USGS for the first time releases maps of potential man-made earthquakes

About seven million people in the U.S. live and work in areas "with potential for damaging shaking from induced seismicity," says a report released Monday by the United States Geological Survey that for the first time includes maps identifying "potential ground-shaking hazards from both human-induced and natural earthquakes," Jessica Fitzpatrick and Mark Petersen report for USGS. "In the past, USGS maps only identified natural earthquake hazards. This is also the first one-year outlook for the nation’s earthquake hazards and is a supplement to existing USGS assessments that provide a 50-year forecast."

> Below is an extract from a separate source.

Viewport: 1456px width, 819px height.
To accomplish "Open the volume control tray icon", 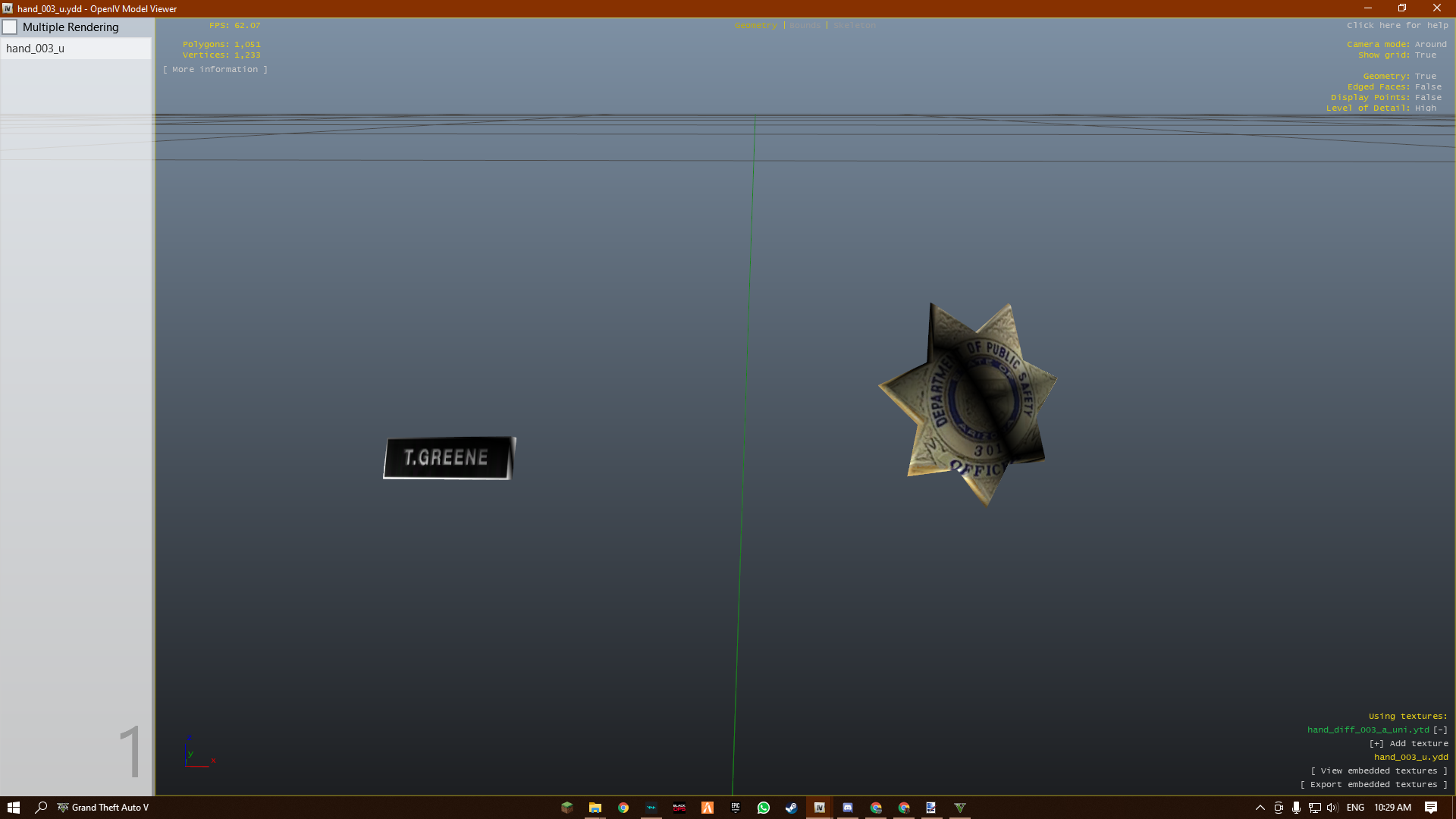I will 1332,808.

Petersen, Chief of the USGS National Seismic Hazard Mapping Project, said, “By including human-induced events, our assessment of earthquake hazards has significantly increased in parts of the U.S. This research also shows that much more of the nation faces a significant chance of having damaging earthquakes over the next year, whether natural or human-induced.” (USGS map)
"The list of places at highest risk of man-made earthquakes includes Oklahoma, Kansas, Texas, Arkansas, Colorado, New Mexico, Ohio and Alabama," Joel Achenbach reports for The Washington Post. "Most of these earthquakes are relatively small, in the range of magnitude 3, but some have been more powerful, including a magnitude 5.6 earthquake in 2011 in Oklahoma that was linked to wastewater injection."

Scientists said "they do not know if there is an upper limit on the magnitude of induced earthquakes; this is an area of active research," Achenbach writes. "Oklahoma has had prehistoric earthquakes as powerful as magnitude 7. It's not immediately clear whether this new research will change industry practices or even whether it will surprise anyone in the areas of newly estimated risk. In Oklahoma, for example, the natural rate of earthquakes is only one or two a year, but there have been hundreds since fracking and horizontal drilling, with the associated wastewater injection, became commonplace in the last decade."